[Start of Attachment]
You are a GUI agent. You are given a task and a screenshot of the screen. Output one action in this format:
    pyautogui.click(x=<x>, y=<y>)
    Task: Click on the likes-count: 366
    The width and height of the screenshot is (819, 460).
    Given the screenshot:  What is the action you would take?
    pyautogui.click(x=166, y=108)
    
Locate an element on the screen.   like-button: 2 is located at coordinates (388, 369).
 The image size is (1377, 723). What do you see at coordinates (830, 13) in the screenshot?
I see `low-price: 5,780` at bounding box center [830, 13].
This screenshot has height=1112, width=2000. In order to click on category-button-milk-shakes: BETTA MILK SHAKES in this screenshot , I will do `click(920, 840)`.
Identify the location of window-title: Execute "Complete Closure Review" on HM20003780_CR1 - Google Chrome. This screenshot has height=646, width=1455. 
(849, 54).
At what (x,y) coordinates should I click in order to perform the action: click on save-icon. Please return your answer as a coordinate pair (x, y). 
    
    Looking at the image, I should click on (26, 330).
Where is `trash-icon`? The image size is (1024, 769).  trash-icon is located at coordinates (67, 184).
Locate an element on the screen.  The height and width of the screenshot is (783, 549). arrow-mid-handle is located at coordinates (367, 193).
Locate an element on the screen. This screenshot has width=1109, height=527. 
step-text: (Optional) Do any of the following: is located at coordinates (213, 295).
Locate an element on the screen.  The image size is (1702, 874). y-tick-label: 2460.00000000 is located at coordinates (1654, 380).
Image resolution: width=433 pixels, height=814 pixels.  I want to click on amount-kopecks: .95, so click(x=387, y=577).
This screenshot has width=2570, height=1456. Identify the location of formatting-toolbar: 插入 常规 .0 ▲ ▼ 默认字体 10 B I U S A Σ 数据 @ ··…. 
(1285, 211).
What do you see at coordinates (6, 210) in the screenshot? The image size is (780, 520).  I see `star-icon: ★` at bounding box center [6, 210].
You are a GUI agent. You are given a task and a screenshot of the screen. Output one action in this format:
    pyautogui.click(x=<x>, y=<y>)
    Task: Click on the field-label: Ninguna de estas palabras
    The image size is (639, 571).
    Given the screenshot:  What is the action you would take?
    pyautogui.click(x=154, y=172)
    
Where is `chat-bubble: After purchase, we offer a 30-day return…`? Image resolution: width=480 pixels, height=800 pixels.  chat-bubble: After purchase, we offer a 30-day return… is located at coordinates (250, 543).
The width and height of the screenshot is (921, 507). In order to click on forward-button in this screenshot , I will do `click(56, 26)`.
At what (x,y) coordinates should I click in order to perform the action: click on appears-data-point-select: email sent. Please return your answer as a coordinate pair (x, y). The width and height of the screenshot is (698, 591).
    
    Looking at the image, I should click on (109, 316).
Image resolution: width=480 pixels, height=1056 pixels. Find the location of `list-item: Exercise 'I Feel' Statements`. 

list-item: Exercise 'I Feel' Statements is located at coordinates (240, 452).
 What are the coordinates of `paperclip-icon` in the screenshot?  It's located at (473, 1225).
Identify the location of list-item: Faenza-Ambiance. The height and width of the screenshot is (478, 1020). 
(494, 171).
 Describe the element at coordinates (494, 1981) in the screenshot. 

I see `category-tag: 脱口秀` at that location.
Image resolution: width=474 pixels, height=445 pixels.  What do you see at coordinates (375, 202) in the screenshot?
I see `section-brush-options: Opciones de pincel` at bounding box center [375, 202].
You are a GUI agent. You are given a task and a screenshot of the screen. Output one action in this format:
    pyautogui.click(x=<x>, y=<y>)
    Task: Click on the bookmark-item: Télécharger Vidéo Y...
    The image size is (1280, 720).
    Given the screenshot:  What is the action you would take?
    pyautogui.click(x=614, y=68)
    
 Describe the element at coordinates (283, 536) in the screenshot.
[End of Attachment]
| Instructions to follow |
Change every "Identify the location of" in the records above to "Find the position of", and give all the records again with nothing else altered.

| Exercise result |
You are a GUI agent. You are given a task and a screenshot of the screen. Output one action in this format:
    pyautogui.click(x=<x>, y=<y>)
    Task: Click on the likes-count: 366
    The width and height of the screenshot is (819, 460).
    Given the screenshot:  What is the action you would take?
    pyautogui.click(x=166, y=108)
    
Locate an element on the screen.   like-button: 2 is located at coordinates (388, 369).
 The image size is (1377, 723). What do you see at coordinates (830, 13) in the screenshot?
I see `low-price: 5,780` at bounding box center [830, 13].
This screenshot has height=1112, width=2000. In order to click on category-button-milk-shakes: BETTA MILK SHAKES in this screenshot , I will do `click(920, 840)`.
Find the position of window-title: Execute "Complete Closure Review" on HM20003780_CR1 - Google Chrome. This screenshot has height=646, width=1455. 
(849, 54).
At what (x,y) coordinates should I click in order to perform the action: click on save-icon. Please return your answer as a coordinate pair (x, y). 
    
    Looking at the image, I should click on (26, 330).
Where is `trash-icon`? The image size is (1024, 769).  trash-icon is located at coordinates (67, 184).
Locate an element on the screen.  The height and width of the screenshot is (783, 549). arrow-mid-handle is located at coordinates (367, 193).
Locate an element on the screen. This screenshot has width=1109, height=527. 
step-text: (Optional) Do any of the following: is located at coordinates (213, 295).
Locate an element on the screen.  The image size is (1702, 874). y-tick-label: 2460.00000000 is located at coordinates (1654, 380).
Image resolution: width=433 pixels, height=814 pixels.  I want to click on amount-kopecks: .95, so click(x=387, y=577).
This screenshot has width=2570, height=1456. Find the position of formatting-toolbar: 插入 常规 .0 ▲ ▼ 默认字体 10 B I U S A Σ 数据 @ ··…. 
(1285, 211).
What do you see at coordinates (6, 210) in the screenshot? The image size is (780, 520).  I see `star-icon: ★` at bounding box center [6, 210].
You are a GUI agent. You are given a task and a screenshot of the screen. Output one action in this format:
    pyautogui.click(x=<x>, y=<y>)
    Task: Click on the field-label: Ninguna de estas palabras
    The image size is (639, 571).
    Given the screenshot:  What is the action you would take?
    pyautogui.click(x=154, y=172)
    
Where is `chat-bubble: After purchase, we offer a 30-day return…`? Image resolution: width=480 pixels, height=800 pixels.  chat-bubble: After purchase, we offer a 30-day return… is located at coordinates (250, 543).
The width and height of the screenshot is (921, 507). In order to click on forward-button in this screenshot , I will do `click(56, 26)`.
At what (x,y) coordinates should I click in order to perform the action: click on appears-data-point-select: email sent. Please return your answer as a coordinate pair (x, y). The width and height of the screenshot is (698, 591).
    
    Looking at the image, I should click on (109, 316).
Image resolution: width=480 pixels, height=1056 pixels. Find the location of `list-item: Exercise 'I Feel' Statements`. 

list-item: Exercise 'I Feel' Statements is located at coordinates (240, 452).
 What are the coordinates of `paperclip-icon` in the screenshot?  It's located at (473, 1225).
Find the position of list-item: Faenza-Ambiance. The height and width of the screenshot is (478, 1020). 
(494, 171).
 Describe the element at coordinates (494, 1981) in the screenshot. 

I see `category-tag: 脱口秀` at that location.
Image resolution: width=474 pixels, height=445 pixels.  What do you see at coordinates (375, 202) in the screenshot?
I see `section-brush-options: Opciones de pincel` at bounding box center [375, 202].
You are a GUI agent. You are given a task and a screenshot of the screen. Output one action in this format:
    pyautogui.click(x=<x>, y=<y>)
    Task: Click on the bookmark-item: Télécharger Vidéo Y...
    The image size is (1280, 720).
    Given the screenshot:  What is the action you would take?
    pyautogui.click(x=614, y=68)
    
 Describe the element at coordinates (283, 536) in the screenshot.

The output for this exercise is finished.